• [TAREFAS]:
• 1. Transcreva integralmente o trecho sobre a projeção das Letras brasileiras, sem alterar nenhuma palavra.
• 2. Extraia da listagem, sem alterações, as linhas que vão daquela que contém "Click the ug/l chlorophyll colorbar" até o fim da listagem, incluindo ambas as extremidades. Deixe as imagens de fora.

• [TRECHO FORNECIDO]:
É difícil dizer com precisão quais os fatores que acarretaram esta mudança. Certamente, o maior relevo político-econômico do país, hoje a sétima economia mundial, sua maior participação em questões de política internacional, fizeram com que os holofotes iluminassem também as Letras do país. A bolsa de tradução da Biblioteca Nacional continua tornando possíveis traduções que antes seriam economicamente inviáveis para pequenas editoras. A Feira do Livro de Frankfurt trouxe muita atenção. Com o Salão do Livro de Paris, espera-se que novos frutos sejam colhidos.

• [DADOS FORNECIDOS]:

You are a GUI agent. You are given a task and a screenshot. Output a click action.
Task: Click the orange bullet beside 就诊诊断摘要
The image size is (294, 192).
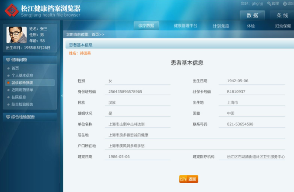coord(8,83)
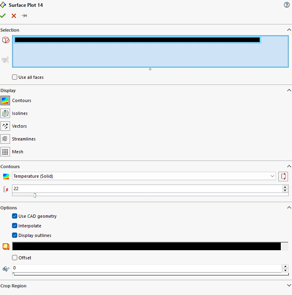The width and height of the screenshot is (292, 295).
Task: Open the Temperature (Solid) parameter dropdown
Action: 144,176
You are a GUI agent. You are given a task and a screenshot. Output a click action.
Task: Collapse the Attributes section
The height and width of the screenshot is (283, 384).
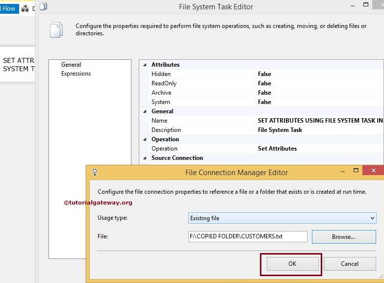(145, 65)

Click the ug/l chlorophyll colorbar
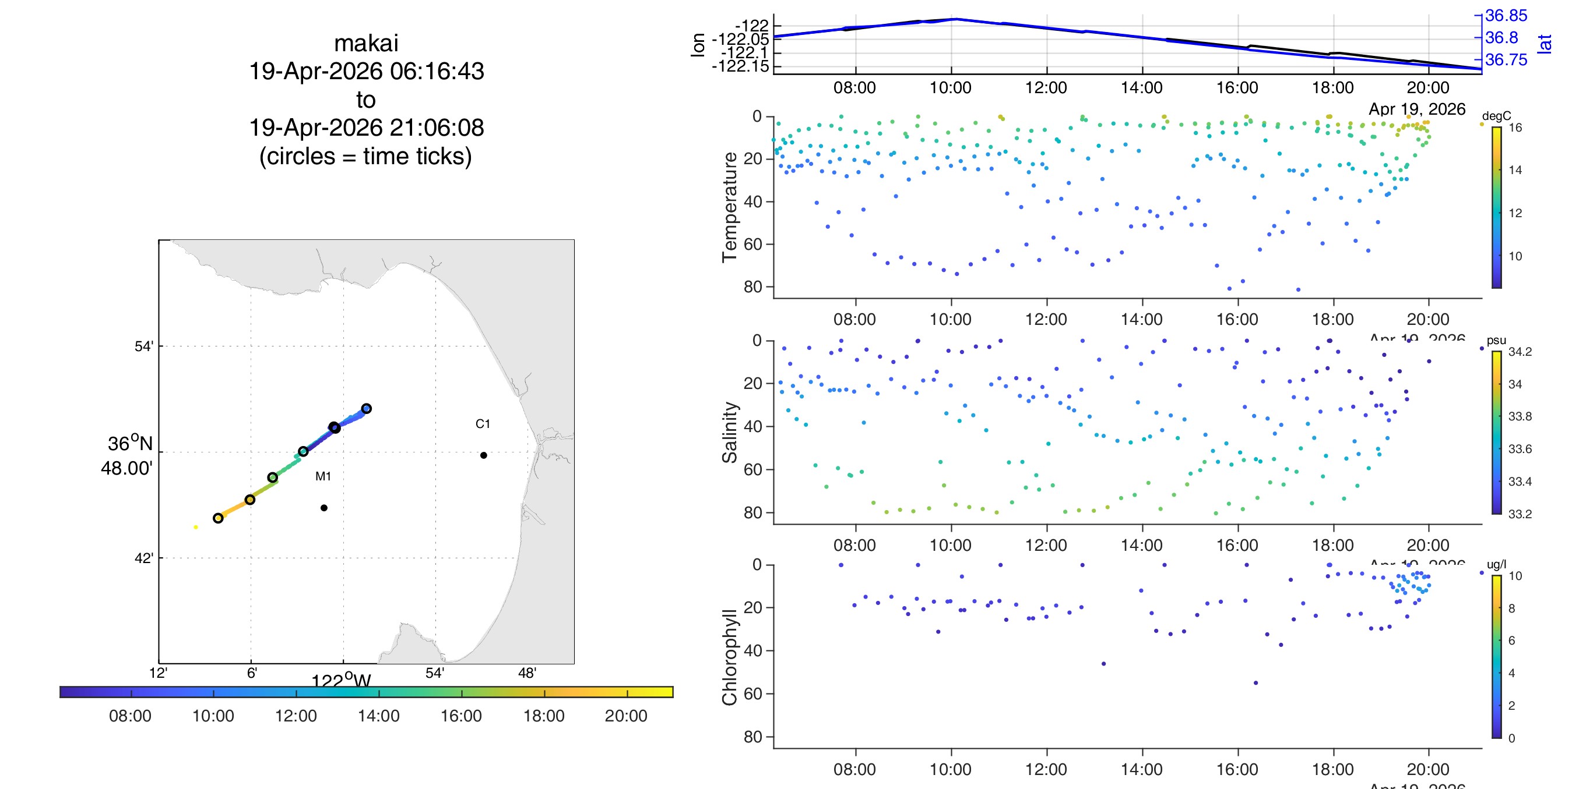(x=1497, y=657)
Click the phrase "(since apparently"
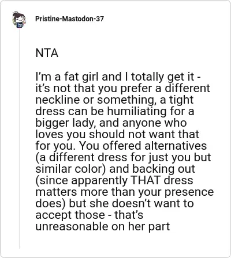Viewport: 231px width, 258px height. 81,181
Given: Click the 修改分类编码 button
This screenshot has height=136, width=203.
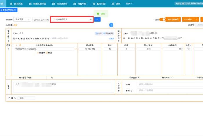Looking at the screenshot, I should coord(173,19).
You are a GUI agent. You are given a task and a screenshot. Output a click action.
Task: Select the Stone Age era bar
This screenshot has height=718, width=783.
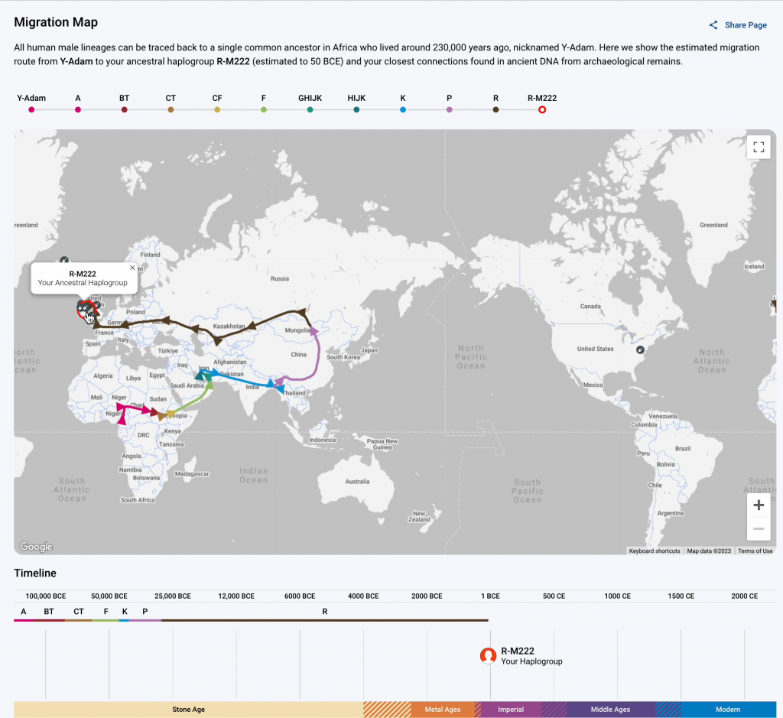click(x=188, y=710)
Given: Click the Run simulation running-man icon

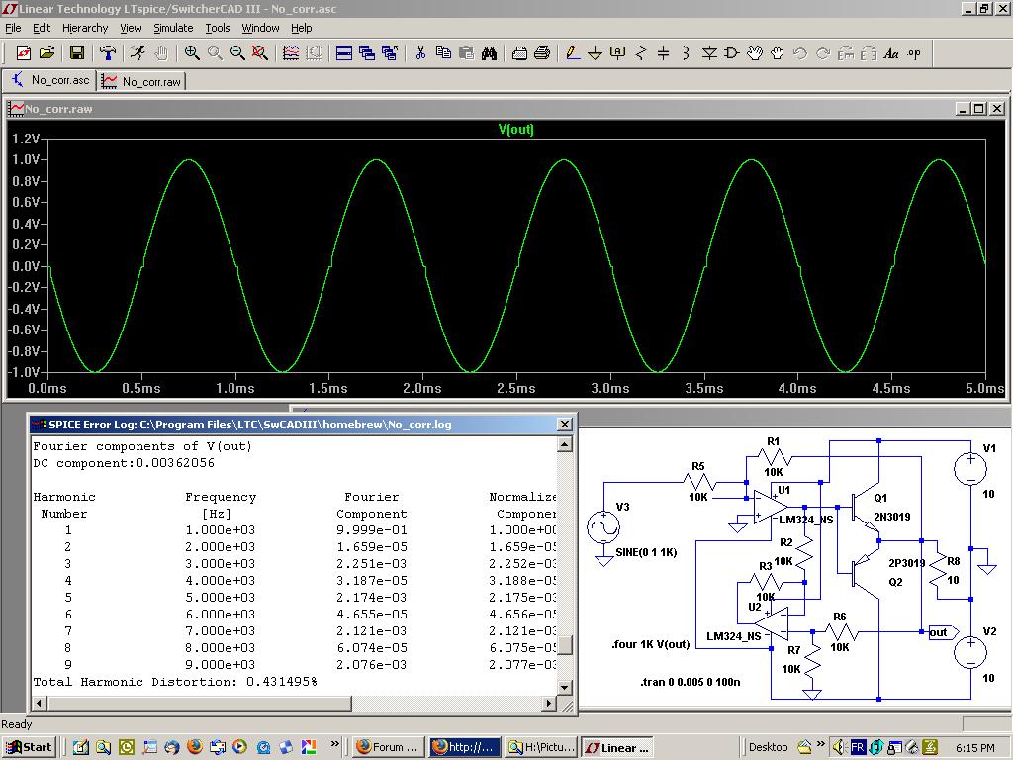Looking at the screenshot, I should 138,53.
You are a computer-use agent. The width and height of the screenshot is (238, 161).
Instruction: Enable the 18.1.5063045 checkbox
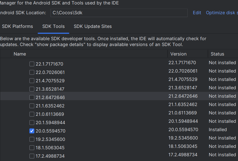(32, 148)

• [RESPOSTAS]:
• 1.
É difícil dizer com precisão quais os fatores que acarretaram esta mudança. Certamente, o maior relevo político-econômico do país, hoje a sétima economia mundial, sua maior participação em questões de política internacional, fizeram com que os holofotes iluminassem também as Letras do país. A bolsa de tradução da Biblioteca Nacional continua tornando possíveis traduções que antes seriam economicamente inviáveis para pequenas editoras. A Feira do Livro de Frankfurt trouxe muita atenção. Com o Salão do Livro de Paris, espera-se que novos frutos sejam colhidos.

• 2.
Click the ug/l chlorophyll colorbar
(x=1497, y=657)
Click the phrase "(since apparently"
Viewport: 231px width, 258px height. 81,181
Given: Click the 修改分类编码 button
This screenshot has height=136, width=203.
Looking at the screenshot, I should coord(173,19).
You are a GUI agent. You are given a task and a screenshot. Output a click action.
Task: Select the Stone Age era bar
This screenshot has height=718, width=783.
click(x=188, y=710)
Given: Click the Run simulation running-man icon

Looking at the screenshot, I should 138,53.
You are a computer-use agent. The width and height of the screenshot is (238, 161).
Instruction: Enable the 18.1.5063045 checkbox
(32, 148)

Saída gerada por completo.